Je dois vous prévenir qu’il est un personnage parfaitement
impossible… absolument impossible ! Vous voilà averti :
tenez-en compte !
– C’est très aimable à vous, madame.
– Quittez rapidement la pièce s’il paraît
disposé à la violence. Ne perdez pas votre temps à vouloir discuter
avec lui. Plusieurs visiteurs ont couru ce risque : ils ont
été abîmés plus ou moins gravement ; il s’ensuit toujours un
scandale public qui nous éclabousse tous, et moi en
particulier.
« Je suppose que ce n’est pas à propos de
l’Amérique du Sud que vous désirez le voir ?

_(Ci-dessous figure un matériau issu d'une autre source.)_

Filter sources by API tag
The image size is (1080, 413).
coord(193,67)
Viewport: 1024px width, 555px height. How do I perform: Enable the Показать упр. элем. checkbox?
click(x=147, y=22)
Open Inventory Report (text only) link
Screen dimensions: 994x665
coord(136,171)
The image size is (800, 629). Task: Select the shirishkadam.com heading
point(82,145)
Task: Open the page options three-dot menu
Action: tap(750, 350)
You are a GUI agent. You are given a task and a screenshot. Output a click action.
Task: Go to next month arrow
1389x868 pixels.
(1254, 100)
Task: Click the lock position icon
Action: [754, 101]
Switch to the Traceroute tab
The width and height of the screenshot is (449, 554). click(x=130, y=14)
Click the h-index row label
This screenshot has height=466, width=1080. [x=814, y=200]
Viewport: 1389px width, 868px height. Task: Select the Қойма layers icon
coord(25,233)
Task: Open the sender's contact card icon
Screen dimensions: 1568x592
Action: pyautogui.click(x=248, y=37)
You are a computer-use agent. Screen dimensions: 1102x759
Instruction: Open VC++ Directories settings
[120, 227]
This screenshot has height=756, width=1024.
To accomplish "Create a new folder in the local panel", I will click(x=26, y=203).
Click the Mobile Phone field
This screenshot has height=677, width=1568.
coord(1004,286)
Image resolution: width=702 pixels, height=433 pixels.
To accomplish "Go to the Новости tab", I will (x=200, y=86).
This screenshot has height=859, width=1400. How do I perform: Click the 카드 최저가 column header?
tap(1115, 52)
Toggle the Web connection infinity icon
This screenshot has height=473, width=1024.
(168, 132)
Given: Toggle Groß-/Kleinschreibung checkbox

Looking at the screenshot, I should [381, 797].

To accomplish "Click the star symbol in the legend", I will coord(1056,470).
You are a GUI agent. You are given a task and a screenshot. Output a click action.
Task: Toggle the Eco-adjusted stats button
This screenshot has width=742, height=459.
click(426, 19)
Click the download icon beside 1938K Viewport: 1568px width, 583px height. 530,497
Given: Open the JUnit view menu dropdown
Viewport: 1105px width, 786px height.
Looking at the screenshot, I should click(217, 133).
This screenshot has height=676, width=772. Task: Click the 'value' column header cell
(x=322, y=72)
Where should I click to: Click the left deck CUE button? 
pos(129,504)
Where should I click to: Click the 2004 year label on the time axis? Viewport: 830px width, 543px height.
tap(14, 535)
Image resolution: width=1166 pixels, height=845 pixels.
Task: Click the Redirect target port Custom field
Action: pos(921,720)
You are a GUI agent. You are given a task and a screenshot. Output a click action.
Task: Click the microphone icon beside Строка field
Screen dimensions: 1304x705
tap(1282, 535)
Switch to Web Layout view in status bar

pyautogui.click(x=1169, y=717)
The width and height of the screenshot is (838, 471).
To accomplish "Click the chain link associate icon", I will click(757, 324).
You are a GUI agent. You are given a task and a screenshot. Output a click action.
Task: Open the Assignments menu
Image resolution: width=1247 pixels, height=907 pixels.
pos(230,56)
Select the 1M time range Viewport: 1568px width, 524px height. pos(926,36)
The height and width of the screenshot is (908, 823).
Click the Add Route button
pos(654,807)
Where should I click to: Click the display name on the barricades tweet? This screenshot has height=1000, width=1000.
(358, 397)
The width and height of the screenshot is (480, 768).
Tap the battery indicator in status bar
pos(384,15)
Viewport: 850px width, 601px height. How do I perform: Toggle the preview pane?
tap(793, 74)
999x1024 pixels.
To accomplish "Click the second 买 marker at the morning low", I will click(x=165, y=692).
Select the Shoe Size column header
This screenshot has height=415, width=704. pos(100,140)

Comment mentir à une dame ?
– Mon Dieu ! C’est le sujet le plus
dangereux ! Vous ne croirez pas un mot de ce qu’il vous dira…
J’en suis sûre ! Je n’en serais pas surprise !… Mais ne
le lui faites pas voir, car sa violence atteindrait son paroxysme.
Faites semblant de le croire : peut-être alors tout se
passera-t-il bien. Rappelez-vous qu’il y croit lui-même. Je m’en
porte garante. Il n’y a pas plus honnête que lui ! Mais je
vous quitte, autrement ses soupçons pourraient s’éveiller… Si vous
sentez qu’il devient dangereux… réellement dangereux, alors sonnez
la cloche et échappez-lui jusqu’à ce que j’arrive. Généralement,
même dans ses pires moments, je parviens à l’apaiser.
Ce fut sur ces propos très encourageants que
la dame me remit aux mains du taciturne Austin qui, comme la
discrétion statufiée en bronze, avait attendu la fin de notre
entretien. Il me conduisit au bout du corridor. Là, il y eut
d’abord un petit coup à la porte ; ensuite, émis de
l’intérieur, un beuglement de taureau ; enfin, seul à seul, le
Pr Challenger et votre serviteur.
Il était assis sur un fauteuil tournant,
derrière une large table couverte de livres, de cartes, de schémas.
Il fit virer de cent quatre-vingts degrés son siège lorsque
j’entrai : le choc de son apparition me cloua sur place. Je
m’étais préparé à un spectacle étrange, certes ; mais cette
personnalité formidable, accablante, irrésistible ! Son volume
vous coupait le souffle : son volume et sa stature imposante.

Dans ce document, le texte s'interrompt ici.